Today we are going to hear from Jim who is clearly having some ex-wife problems.  He seems convinced that his ex-wife is determined to break up a new relationship he has with a woman he met at work and eventually plans to marry.

He feels like he is in a toxic, no win marriage.

Is he paranoid about his wife’s desire to destroy his life?  Could he be exaggerating about some of his ex wife’s antics?

Or does he have a point?  Has his ex decided to make him miserable out of spite? Is there something he can do to get his ex wife off his case?

not feeling strong

Well, we are going to take a look at all that as well as  how things ultimately worked out.

You will discover that getting closure is not always an easy thing to achieve, particularly after a contentious breakup.  And while he failed in coming up with his own solution on mending the fence with his ex-wife, something else happened that brought some hope to his life.

So let’s get started with Jim’s tale as told by the man himself….

My ex-wife and I broke up some time ago.  It has been rough going ever since.  She is convinced I dumped her and ran out of the marriage.  It is more like I was trying to escape.

I am convinced my ex-wife is trying to destroy my life and my relationship with a new woman I have met.  I plan to marry this new lady and all hell is starting to break loose simply because my ex is jealous and spiteful.

I Just Want To Move On

I never though this woman, I once loved dearly, could be so vicious. Look, I am no angel, but I don’t think I am the bad guy here.

To say that my ex is livid about me moving on, is an understatment.  The woman just won’t let go of the past and apparently she won’t let me go either.

I am not quite sure what to do about this.  She seems intent in tormenting me and wrecking my new relationship.  The lady I met and have fallen in love with is a decent woman and doesn’t deserve this.

Let me tell you, my ex-wife knows all the tricks on how to ruin a guy’s life.  Perhaps I am sounding bitter but sometimes relationships don’t work out and I just want her to accept this and move on.

She doesn’t really need me.  She is financially stable and can stand on her own feet.

This whole thing with my ex is messing with my new girlfriend’s head.  I can tell my girlfriend is getting thoughts of bailing because of all the drama.

I think my new girlfriend’s perspective about this triangle we find ourselves in is that it is fast becoming a real crap show.  All she thinks about right now is how to deal with her soon to be husband’s ex-wife.  I am afraid I am losing her with all the crap going on.

How My Marriage is Tumbling Down

my marriage is messed up big time

In the beginning of our marriage I was living in the dark.  I was denying what was plainly clear to me if only I would look.  The problem is my ex-wife is a a control freak.

Everything has to revolve around her and when it doesn’t she pitches a fit.  That is one of the problems that led us to come to hate each other.  I know I shouldn’t say that, because hating your ex-wife is no way to live.  But the crap she is  creating for me and my girlfriend is messing with both of our heads

Now my new girlfriend is stuck with a guy who can’t seem to rid himself of his old relationship, with reminders of it every day.

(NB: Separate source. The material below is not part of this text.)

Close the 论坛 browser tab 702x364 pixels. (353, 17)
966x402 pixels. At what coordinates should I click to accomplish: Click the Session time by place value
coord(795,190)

I know that can’t be a healthy way to get a new marriage off the ground.   We haven’t even talked serioulsy about dates and I think it’s because my ex wife’s insertion into our lives.

I am at lost at how to address these toxic ex wife issues.  I have read that when this sort of thing goes on and on, it can take on the form of what is called toxic ex-wife syndrome.

Recovering From Toxic Relationships

This is when your ex-wife emotional boundaries become stretched so far and wide, she feels she has a right to make life hell for you.  She obsesses over you and everything you do and inserts herself into your life long after you have ended things with her.   To make matters worse,  one’s wife can damage or ruin relationships you try to form with other women.

This is what was what was going on in my life.

My ex-wife was showing up at my place uninvited and insisting there are things we need to work out.  How one goes about dealing with an ex-wife who thinks she has a ticket to walk right into your home and then just start carrying on about everything on her mind?

On some of these occasions, my lady friend was with me and it would get awkward quickly.  My girlfriend would leave, feeling confused and uncomfortable that she is in the middle of something.  My former wife would act like I invited her and just carry on like everything was fine between us.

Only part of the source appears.